Copy out lines with the word "computer" from the material that follows.

- _Data extracts_
=== Section Start ===

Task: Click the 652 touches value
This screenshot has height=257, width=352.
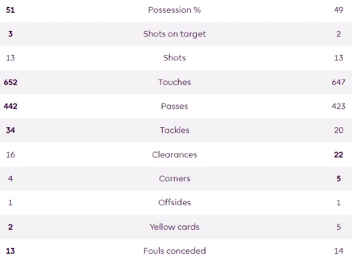Action: 10,82
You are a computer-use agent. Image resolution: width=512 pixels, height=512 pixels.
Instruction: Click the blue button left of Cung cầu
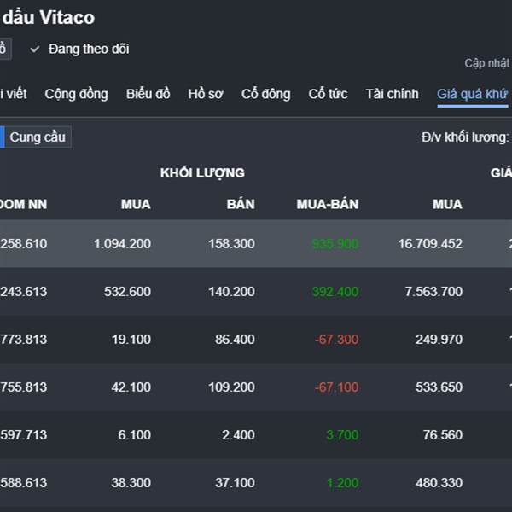(x=2, y=137)
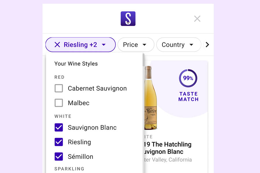Click the Sauvignon Blanc option label
260x173 pixels.
[92, 127]
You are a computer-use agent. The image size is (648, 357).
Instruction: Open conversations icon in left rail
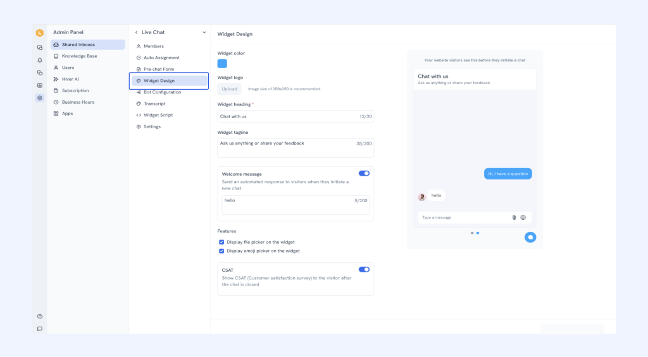pos(40,47)
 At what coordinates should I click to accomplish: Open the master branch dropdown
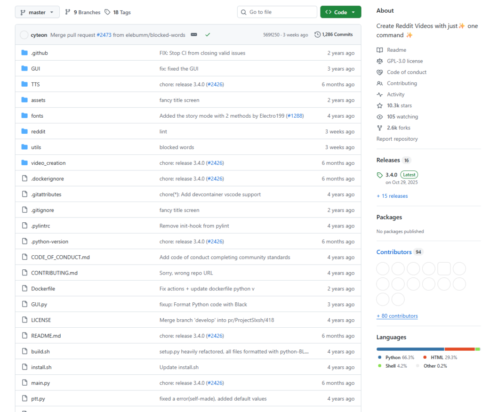point(37,12)
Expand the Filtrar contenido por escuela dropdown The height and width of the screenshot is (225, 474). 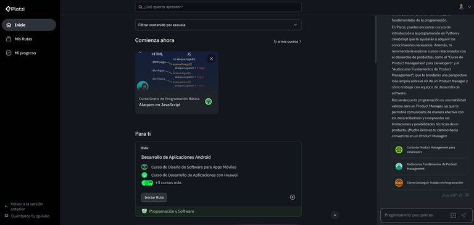tap(218, 25)
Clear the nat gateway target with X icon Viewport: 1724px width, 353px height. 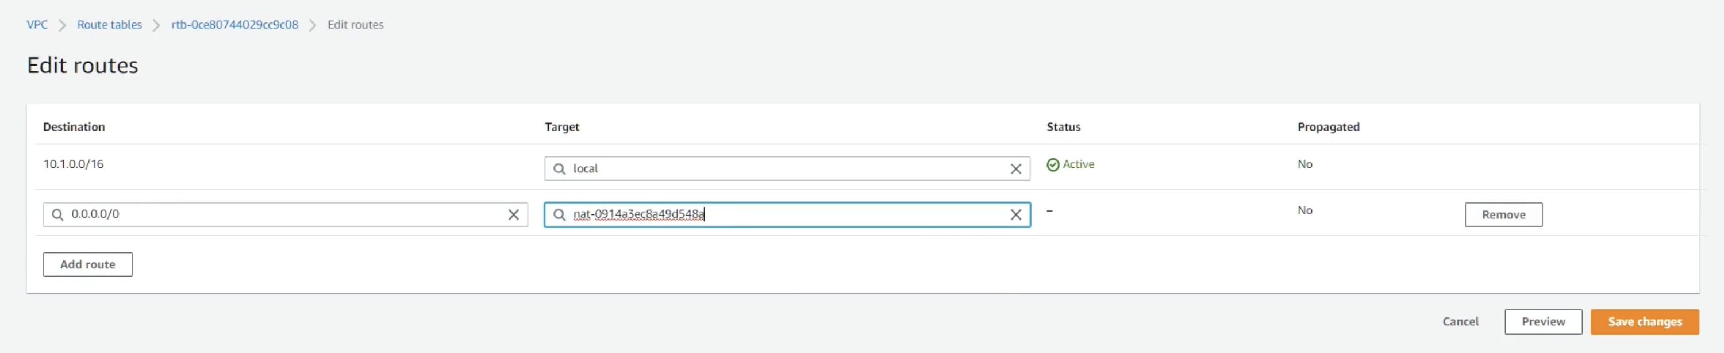click(x=1015, y=214)
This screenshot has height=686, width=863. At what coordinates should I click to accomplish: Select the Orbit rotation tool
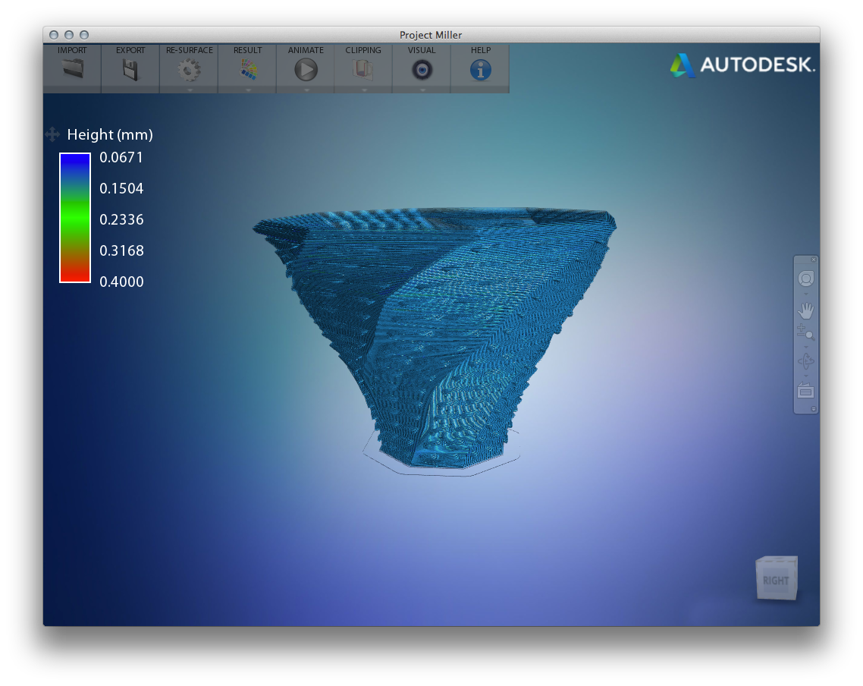tap(805, 361)
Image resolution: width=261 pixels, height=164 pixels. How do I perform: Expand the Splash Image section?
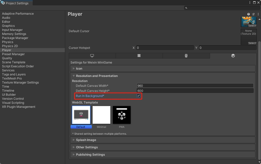(86, 140)
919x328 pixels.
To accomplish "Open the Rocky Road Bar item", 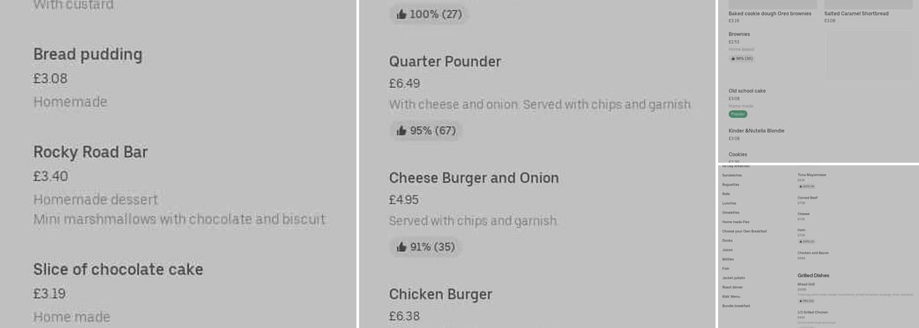I will [91, 152].
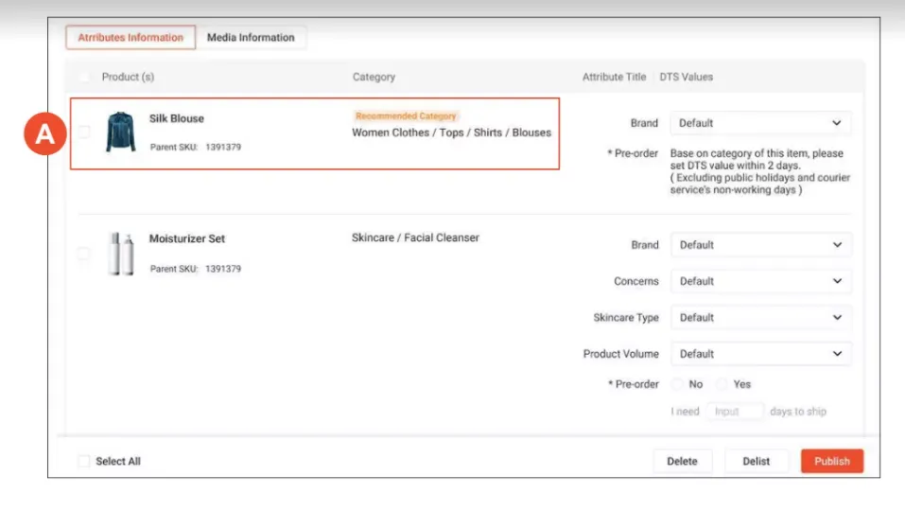Choose the No pre-order radio option
The height and width of the screenshot is (511, 905).
pos(678,384)
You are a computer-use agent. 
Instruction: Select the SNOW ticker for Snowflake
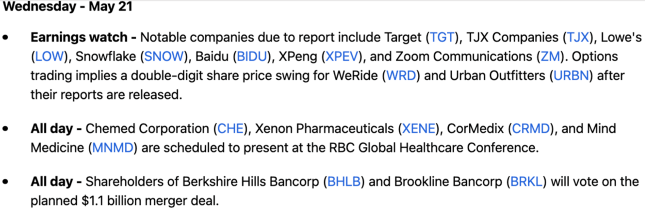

=== Section End ===

- _Task answer_
You are a computer-use agent. Image resolution: width=512 pixels, height=512 pixels.
You are a computer-use agent. The image size is (648, 357).
You are a computer-use agent. 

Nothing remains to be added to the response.